大分以前、まだ実用英語を始めたばかりの頃ですが、私は次のような説を打ち出しました。

・will、shallなどの用法に誤りがあってもバレないように、"You'll"や"I'll"などの省略形を多用する。
・同様に、wouldやshouldのどちらにでも取れるように"You'd"や"I'd"などの省略形を用いる。

これは一見頭が良さそうに思えたのですが、とんでもない間違いでした。

先ず、willとshallの意味は180°異なると云ってもいいほどですから、どっちにでも取れるという状況はあり得ません。殊に、shallを用いる場面は特殊な場合なので、英米人は絶対にどちらであるか分るように表現します。

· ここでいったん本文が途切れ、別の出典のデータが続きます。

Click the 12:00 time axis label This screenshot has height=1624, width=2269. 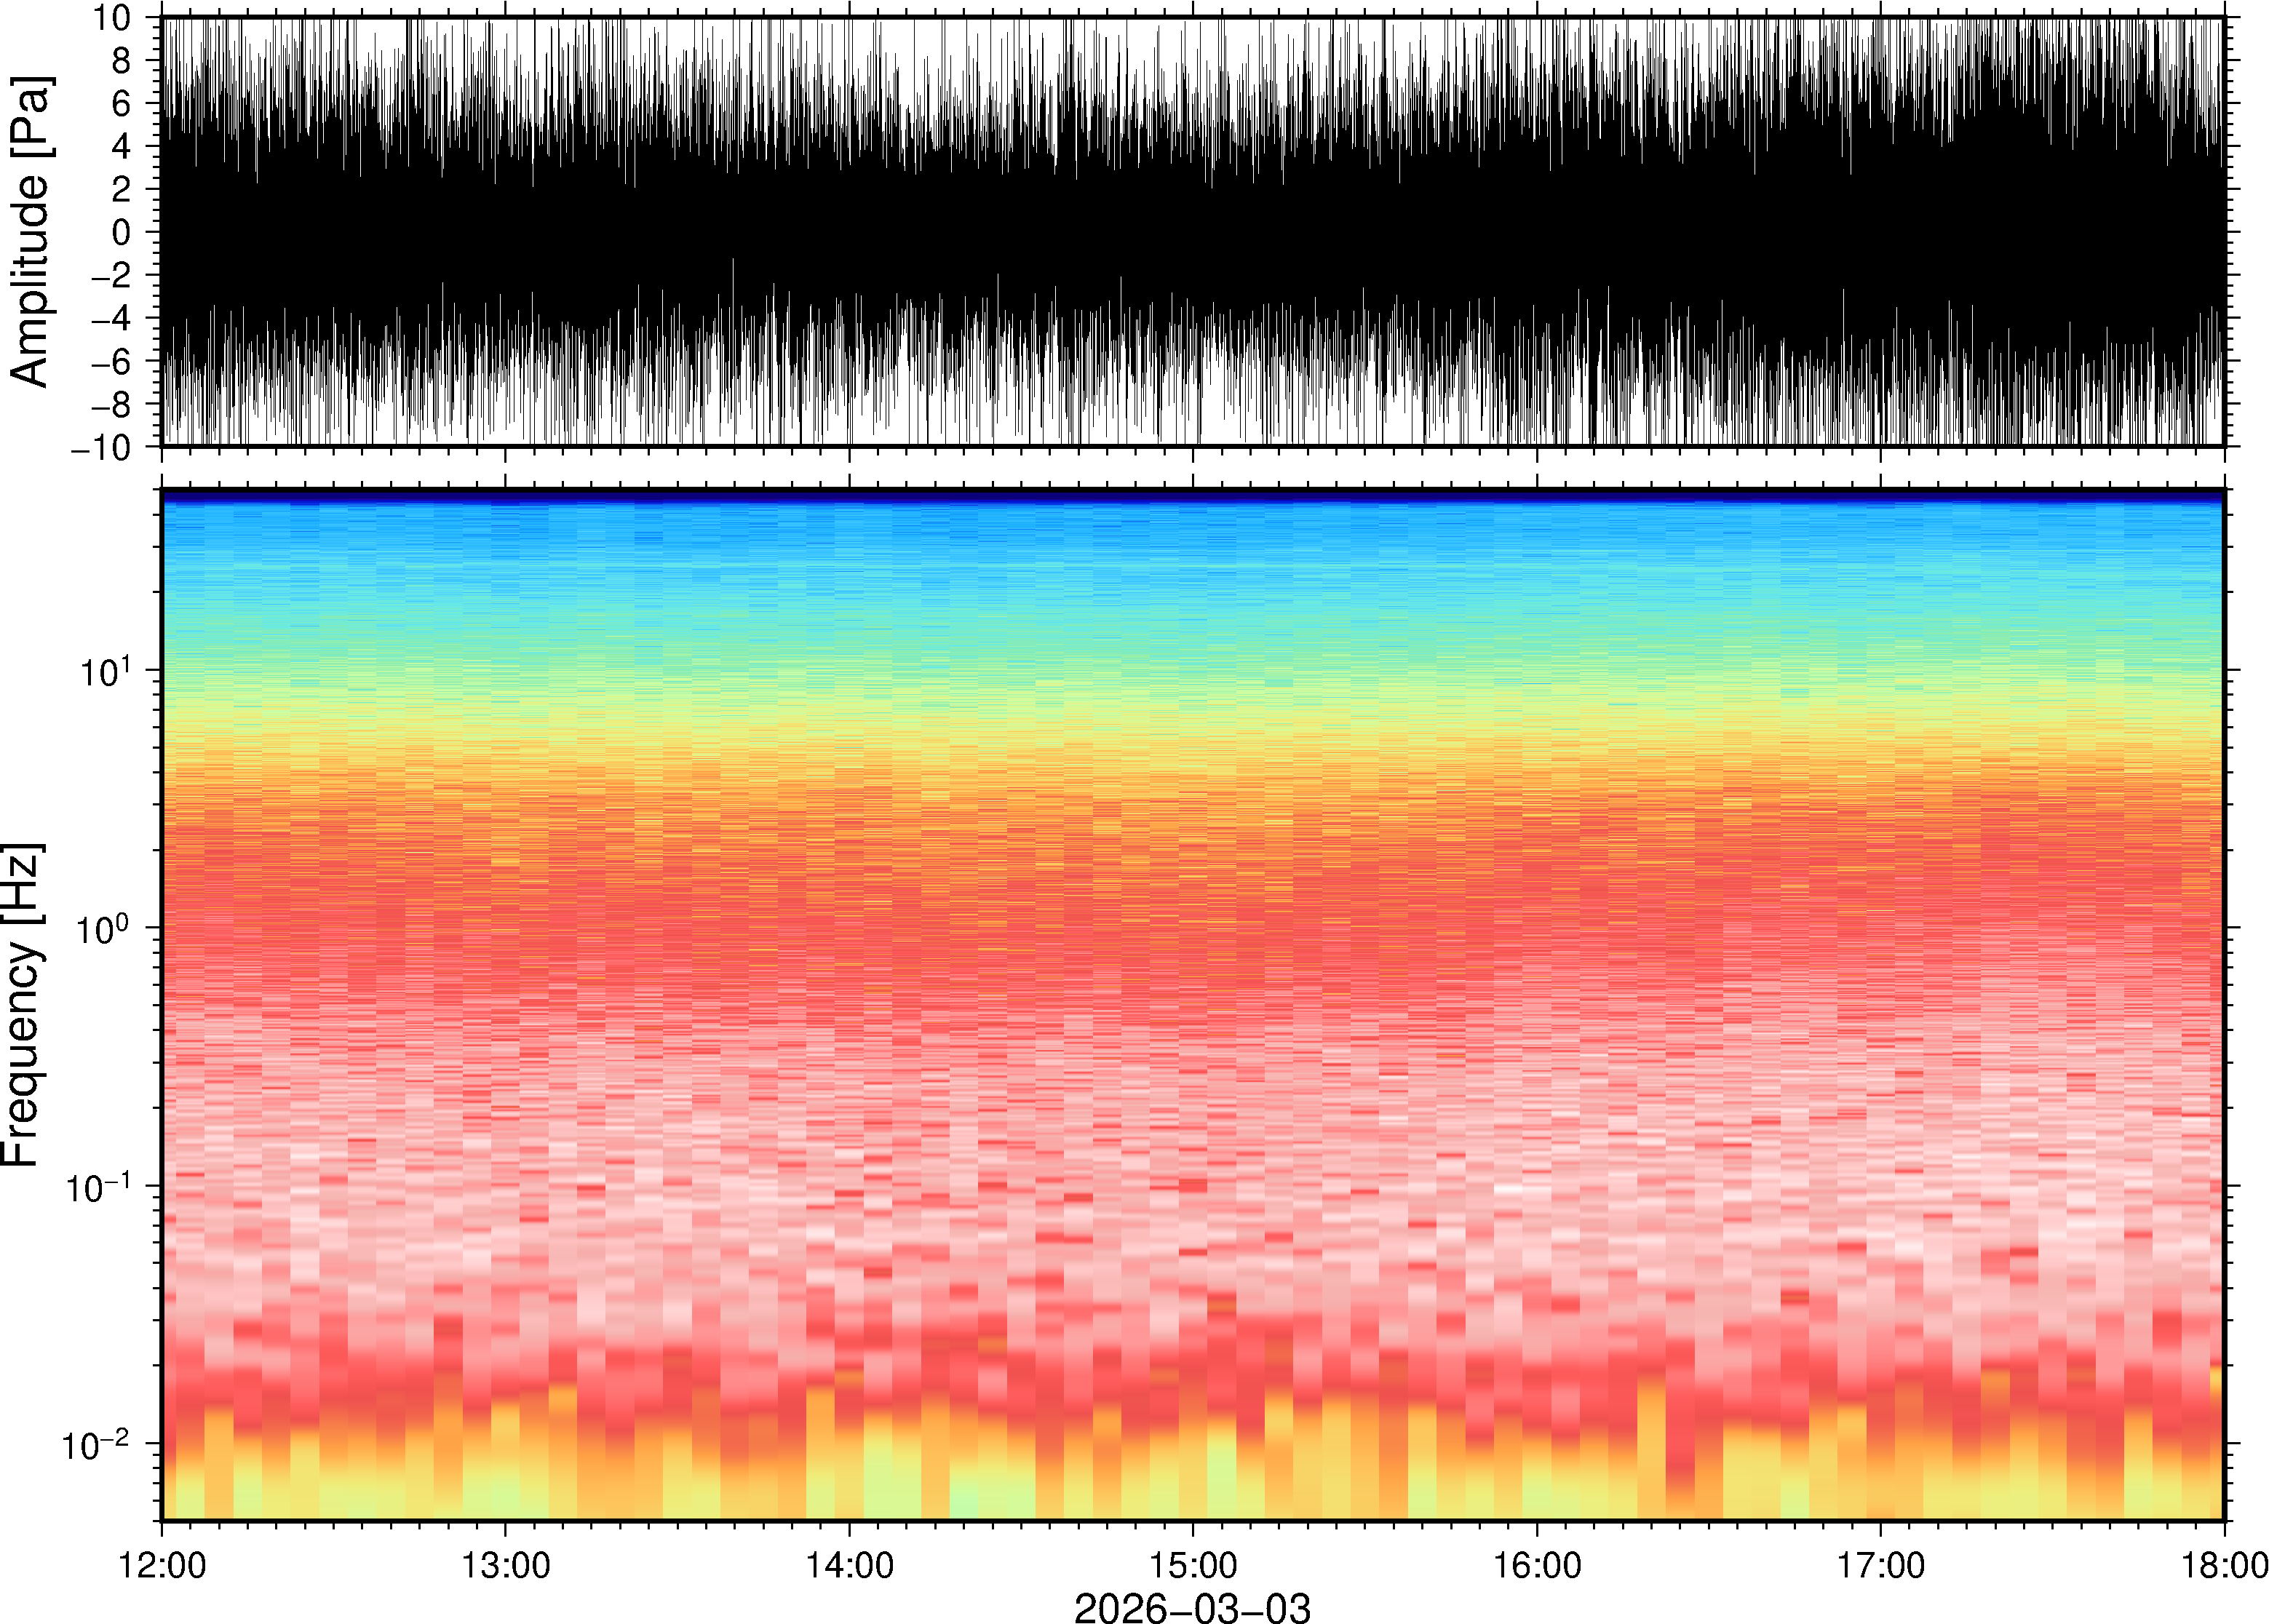pos(162,1565)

日本人に最も有名なshallの用法は"You shall die."(お前を殺す)でしょうが、これを"You'll die."では「あんたはいずれ死ぬよ」になってしまい、全く迫力が無くなります。

wouldやshouldにも同じことが云えます。

さらに、英語は数にうるさい言葉であると共に、時制にもうるさい言語です。"You are"か"You were"かどっちにでも取れるように"You're"とはなりません。"You're"は"You are"の省略形であって、"You were"を短縮したものではありません。過去なら必ず"You were"としなければならないのです。

つまり、無精して英文を書くことは出来ないのです。